Outra forma de permanecer no amor é através da gratidão. Quando aprendemos a reconhecer as pequenas bênçãos da vida, nosso olhar se torna mais sensível à presença de Deus. A gratidão nos ajuda a perceber que o amor divino se manifesta de muitas maneiras no cotidiano.
A convivência com outras pessoas também é um espaço importante para viver esse amor. Quem experimenta o amor de Deus é naturalmente chamado a compartilhar esse amor com os outros. Gestos de bondade, paciência, compreensão e misericórdia tornam visível aquilo que recebemos.
Amar o próximo não é apenas uma obrigação moral. É uma consequência natural de quem vive conectado ao amor de Deus. Quando o coração se abre para esse amor, ele também se torna mais capaz de acolher e cuidar das pessoas ao redor.
Permanecer no amor significa permitir que essa realidade transforme nossa forma de viver. Aos poucos, o amor deixa de ser apenas uma ideia e se torna uma atitude concreta.
Esse caminho não é perfeito nem livre de dificuldades. Haverá momentos de dúvida, cansaço ou desânimo. Mas a vida espiritual não depende da perfeição. Ela se constrói na fidelidade de continuar caminhando, mesmo quando tudo parece difícil.
No final das contas, permanecer no amor é aprender a confiar que Deus está sempre presente, conduzindo cada etapa da nossa história.
Conclusão
Permanecer no amor de Deus é o coração da vida cristã.
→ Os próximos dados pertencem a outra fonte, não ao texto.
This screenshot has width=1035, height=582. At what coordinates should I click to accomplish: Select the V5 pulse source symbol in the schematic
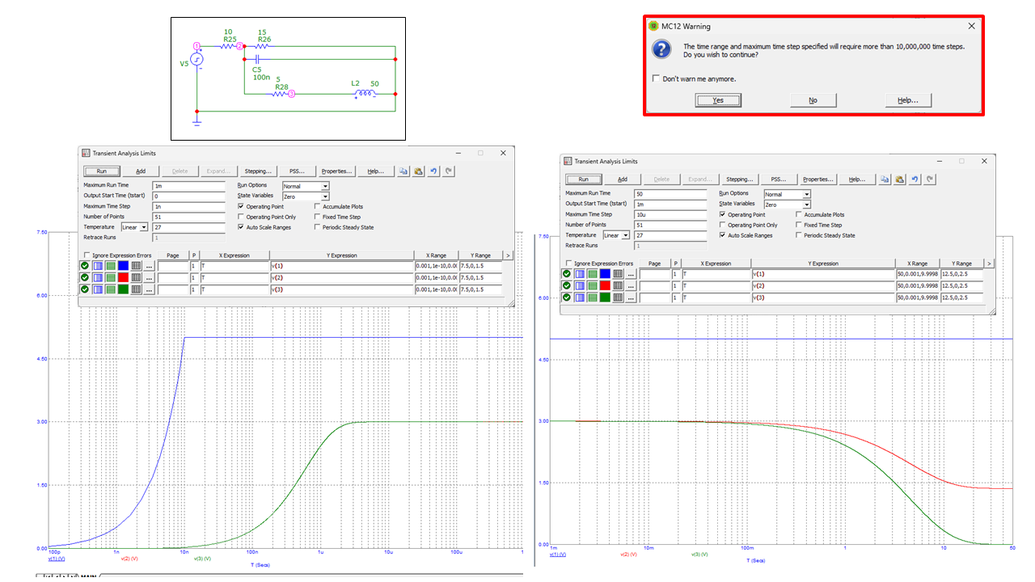[196, 60]
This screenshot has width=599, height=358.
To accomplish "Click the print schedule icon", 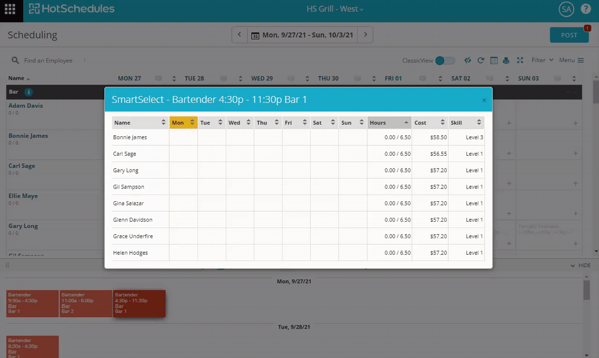I will point(506,61).
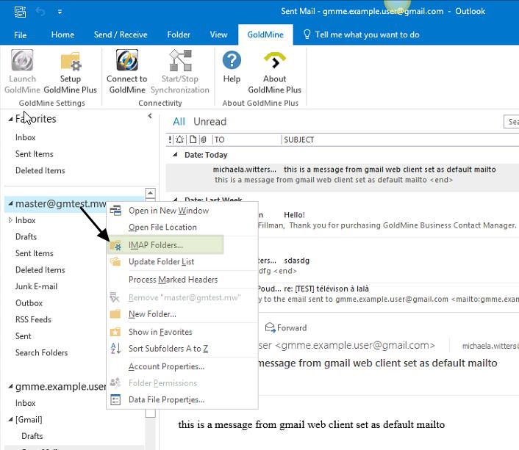
Task: Filter messages by Unread
Action: click(x=210, y=122)
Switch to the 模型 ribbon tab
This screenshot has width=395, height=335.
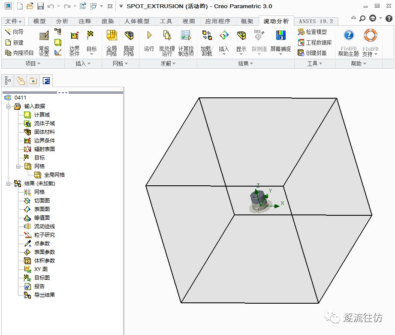pos(39,21)
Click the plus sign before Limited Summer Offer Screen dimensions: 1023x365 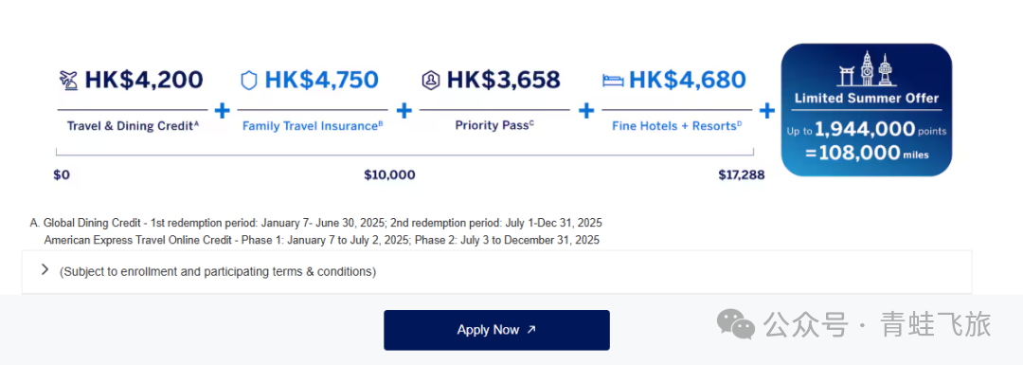767,110
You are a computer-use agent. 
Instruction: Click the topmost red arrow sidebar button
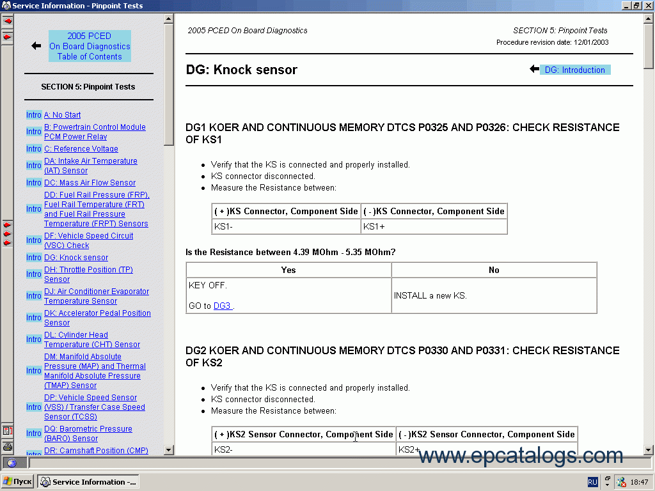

Mais do que cumprir normas ou realizar práticas religiosas, a fé nos convida a viver na certeza de que somos profundamente amados. Esse amor não precisa ser conquistado nem merecido. Ele nasce da própria essência de Deus e se oferece gratuitamente a cada pessoa. Quando compreendemos essa verdade, nossa relação com Deus se transforma. A fé deixa de ser um peso e passa a ser um caminho de liberdade e confiança.
Ao mesmo tempo, é importante reconhecer que existem obstáculos que podem dificultar essa experiência. Medos, inseguranças, sentimentos de indignidade e as preocupações da vida podem nos afastar da percepção desse amor. Por isso, permanecer nele exige atenção, abertura e disposição para crescer espiritualmente.
A boa notícia é que esse caminho não depende apenas dos nossos esforços. O próprio Deus continua nos chamando e nos sustentando em cada passo da caminhada. Quando escolhemos permanecer no amor, nossa vida começa a mudar. O coração se torna mais sereno, as relações se tornam mais humanas e o olhar sobre o mundo se torna mais cheio de esperança.
Assim, permanecer no amor não é apenas uma experiência espiritual. É um modo de viver. É permitir que o amor de Deus se torne a força que guia nossas escolhas, ilumina nossos caminhos e dá sentido à nossa existência.